Among his benefactors were the Wesendoncks, who particularly contributed to Wagner’s well-being. What is more, Frau Wesendonck was believed to inspire the composer both as a person of good fortune and as his mistress.
Richard Wagner was a real genius with all the drawbacks of the human being. He held conviction that he was superior to other humans; he never accepted any critics from other people but for himself and regarded his works to be free from any failures. He had a legion of demands on his wives, friends, mistresses, and musicians, and his household revolved solely around his personality.
Friedrich Nietzsche met Wagner being a young philosopher. He was so much enchanted by Wagner that he compared him with a god who let other people bask in the light of his powerful and radiant personality. Wagner was in fact a little bit less, than an embodiment of god himself. And on understanding this Nietzsche turned away from his former idol. Wagner could never forgive Nietzsche for this desertion.

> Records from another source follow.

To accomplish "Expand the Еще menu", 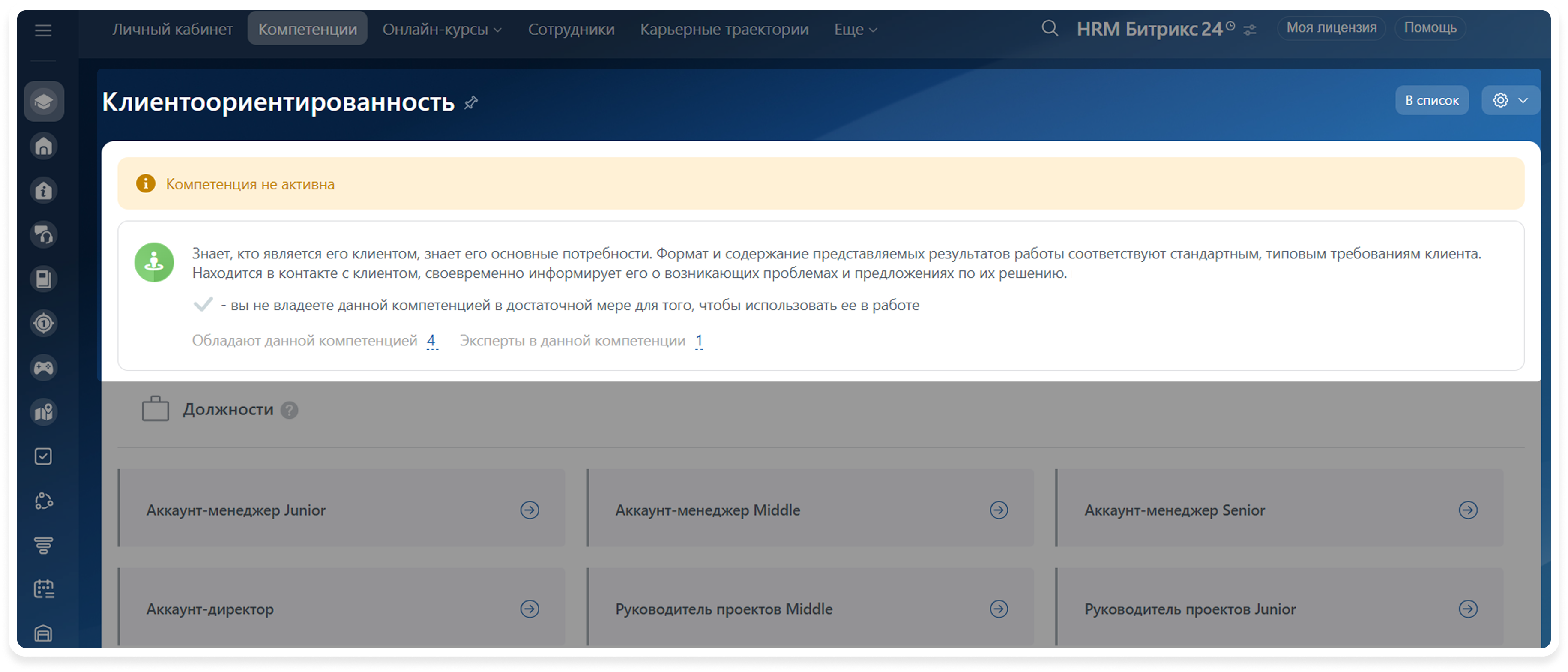I will [x=855, y=29].
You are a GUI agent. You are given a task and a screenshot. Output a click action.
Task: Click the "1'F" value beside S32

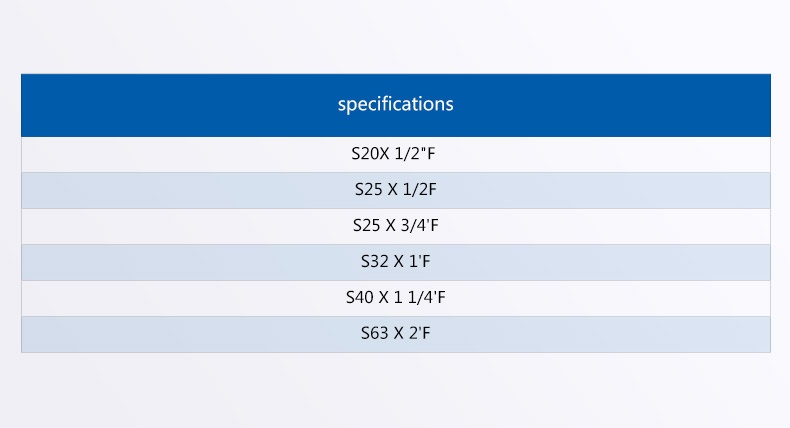[419, 262]
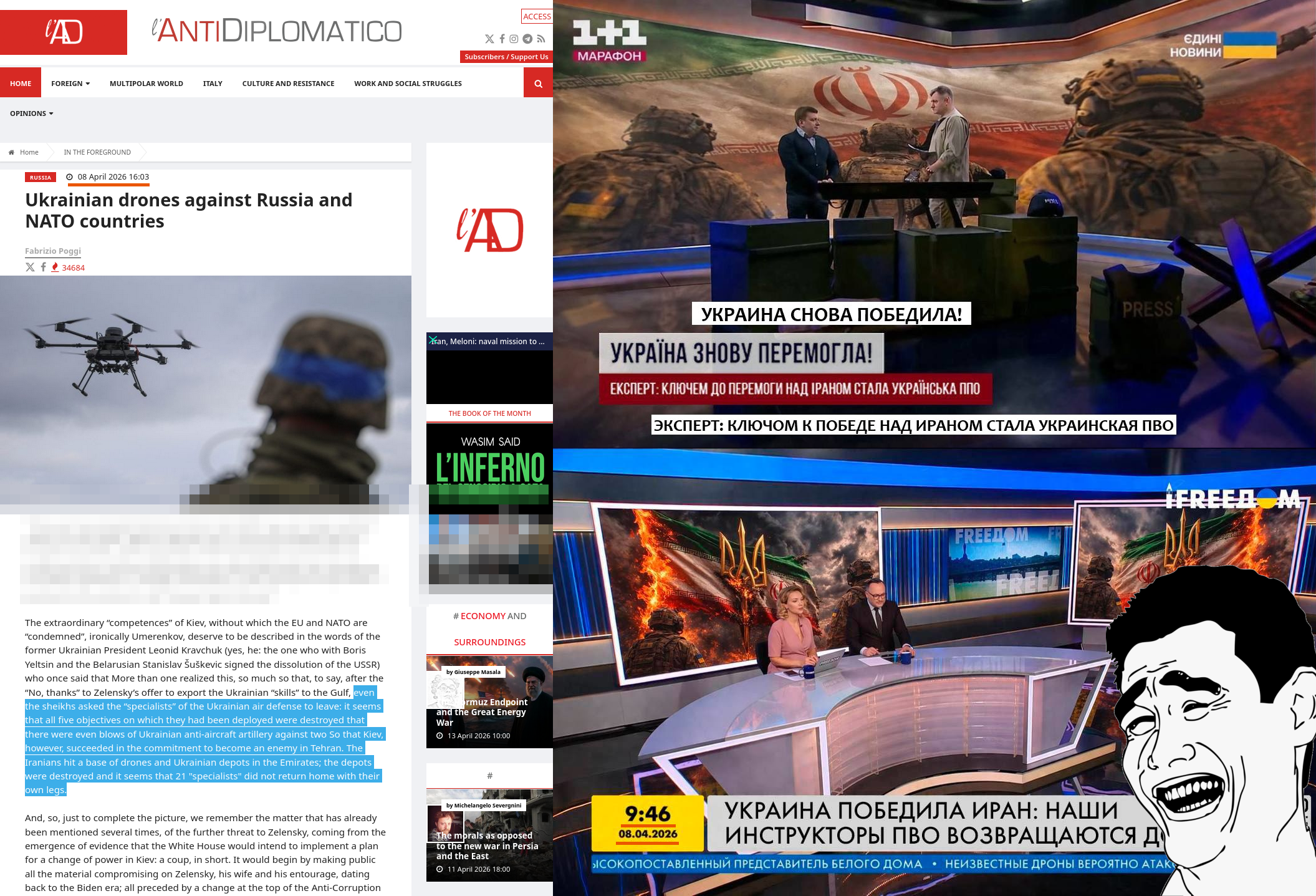Select the Culture and Resistance tab
Viewport: 1316px width, 896px height.
(288, 83)
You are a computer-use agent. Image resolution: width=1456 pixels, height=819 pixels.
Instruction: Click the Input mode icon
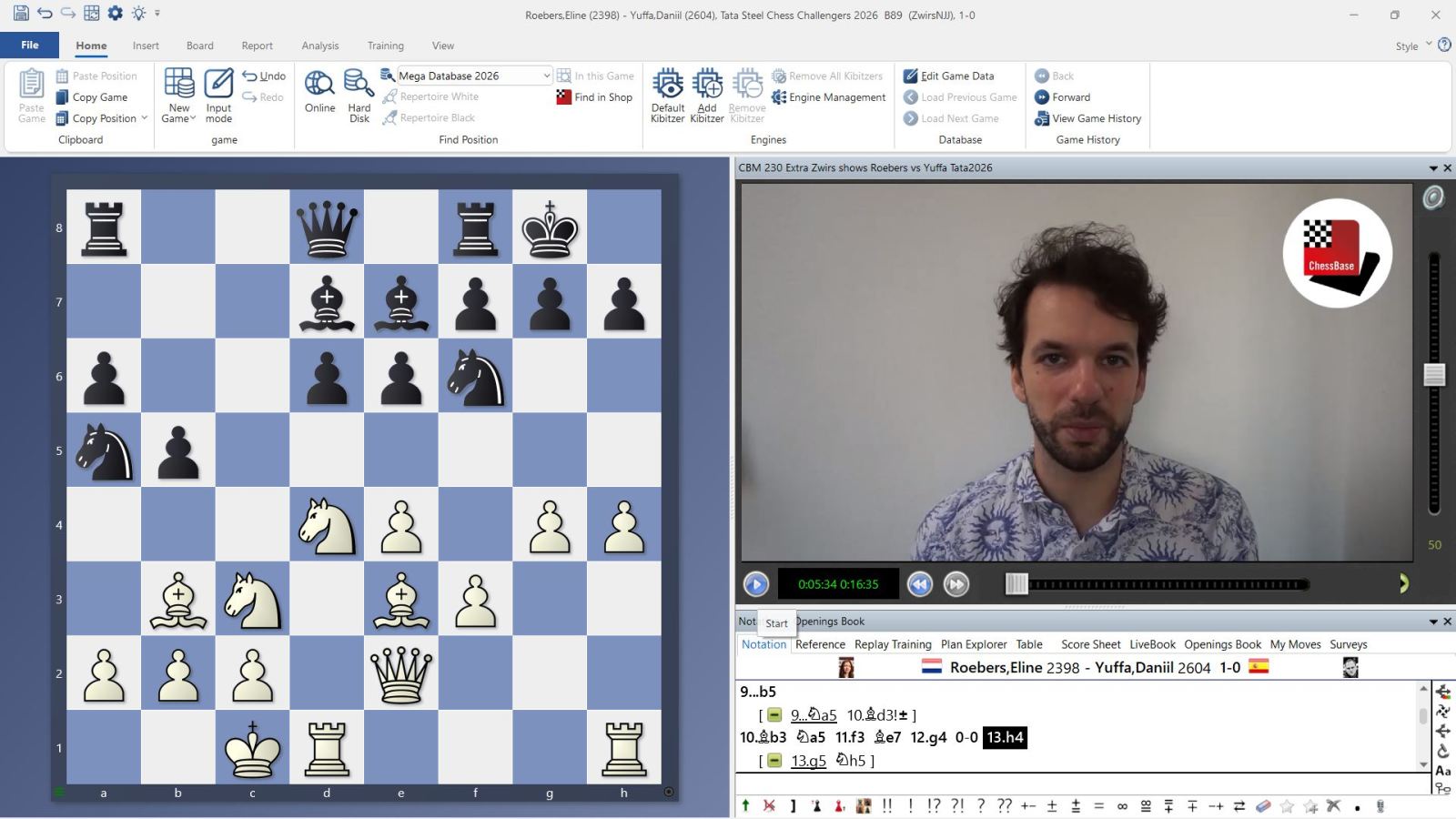pos(218,85)
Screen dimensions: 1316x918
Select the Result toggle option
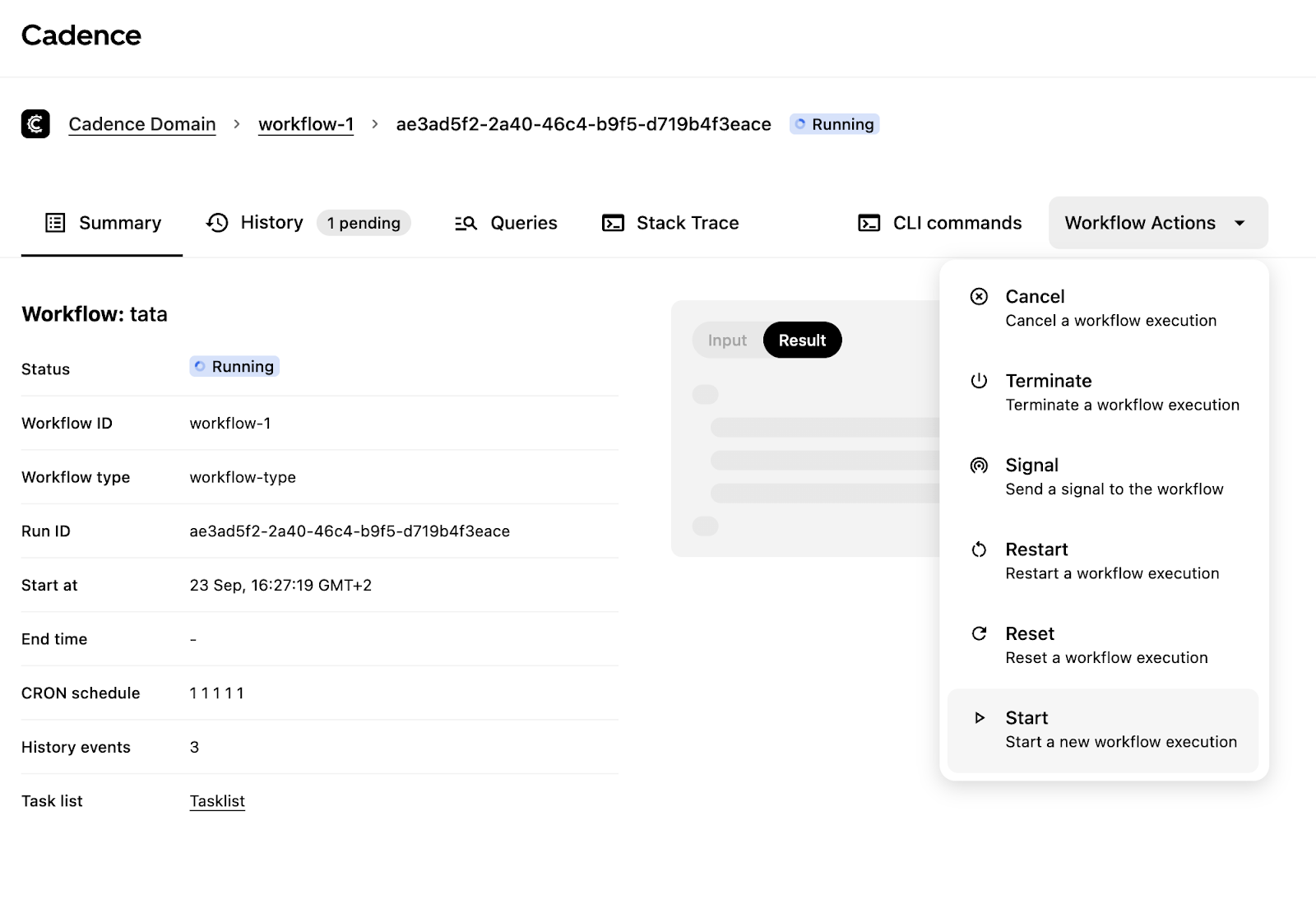click(x=802, y=341)
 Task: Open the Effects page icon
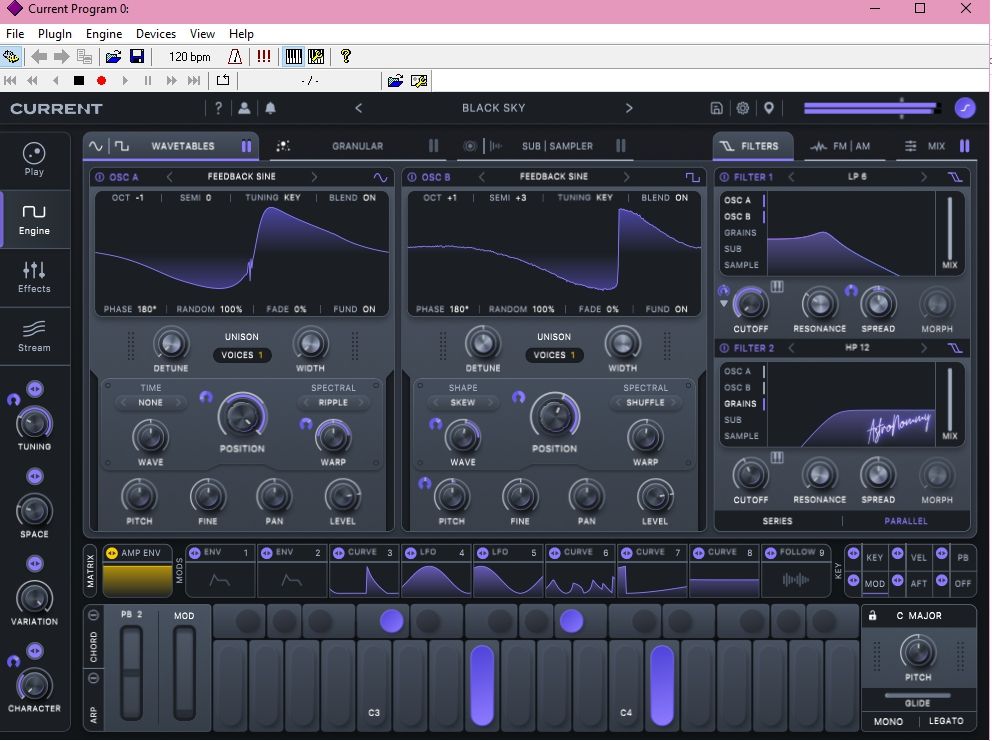pyautogui.click(x=34, y=276)
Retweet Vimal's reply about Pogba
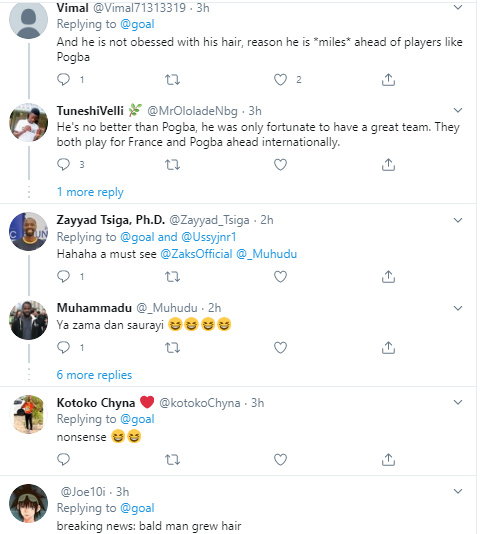The width and height of the screenshot is (480, 534). pyautogui.click(x=172, y=80)
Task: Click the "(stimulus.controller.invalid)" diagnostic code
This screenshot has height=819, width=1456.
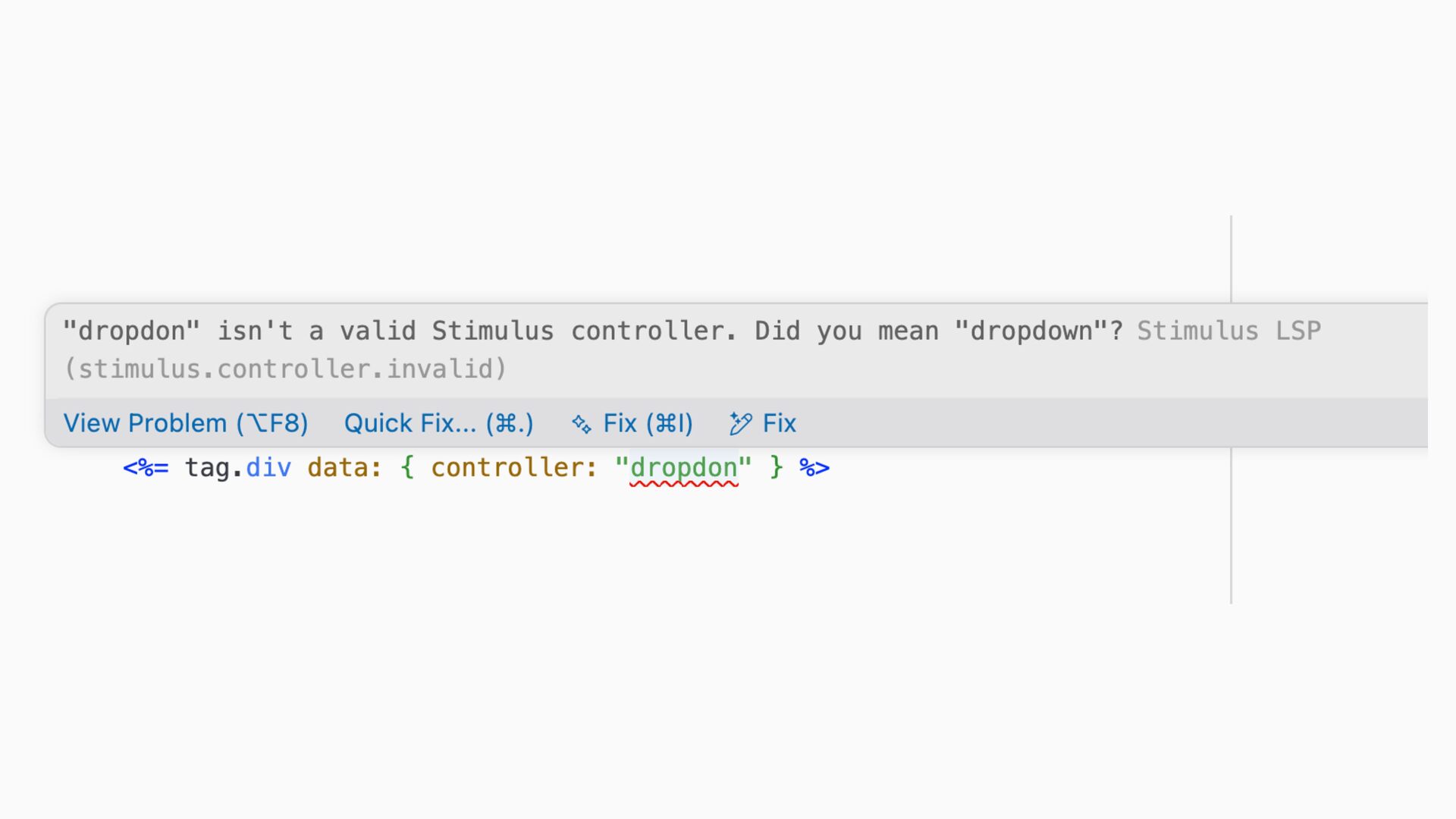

Putting apart all the adversities of his personality one must pay tribute to his creative energy that instigated the appearance of unprecedented music, dramas and critical essays. His creative achievements outweigh his personal drawbacks and behavior toward other people. Wagner’s works were lucky enough to survive prejudiced relation of later composers.
Wagner’s music has since been praised for its noble and romantic textures, melodic originality, innovative orchestration, and the original concept of the Gesamtkunstwerk (an attempt to find a force coordinating all kinds of arts in one unique entity), yet many people criticize the plots of his operas for their proto-Fascist moods, as well as "paganism" of their creator.
Richard Wagner was also a prolific writer, the author of numerous books, articles, critical essays and poems. His personal correspondence is also of great significance for future generations. His interests included music, philosophy, politics, and scrupulous analyses (although often contradictory) of his operas. Among his best-known assays are Opera and Drama (1851), My Life, an autobiography started in 1880, and critical assay where he relegated the role of Jewish composers.
Wagner was also the author of some theatrical innovations introduced at his opera house called Festspielhaus in Bayreuth. There were used such innovations, as darkening the concert hall during performances, hiding the orchestra in special pit, so that the audience could be unaware of its presence. This famous place still attracts opera fans, who come to Bayreuth every summer for the annual Festival, dedicated to the renowned composer Richard Wagner.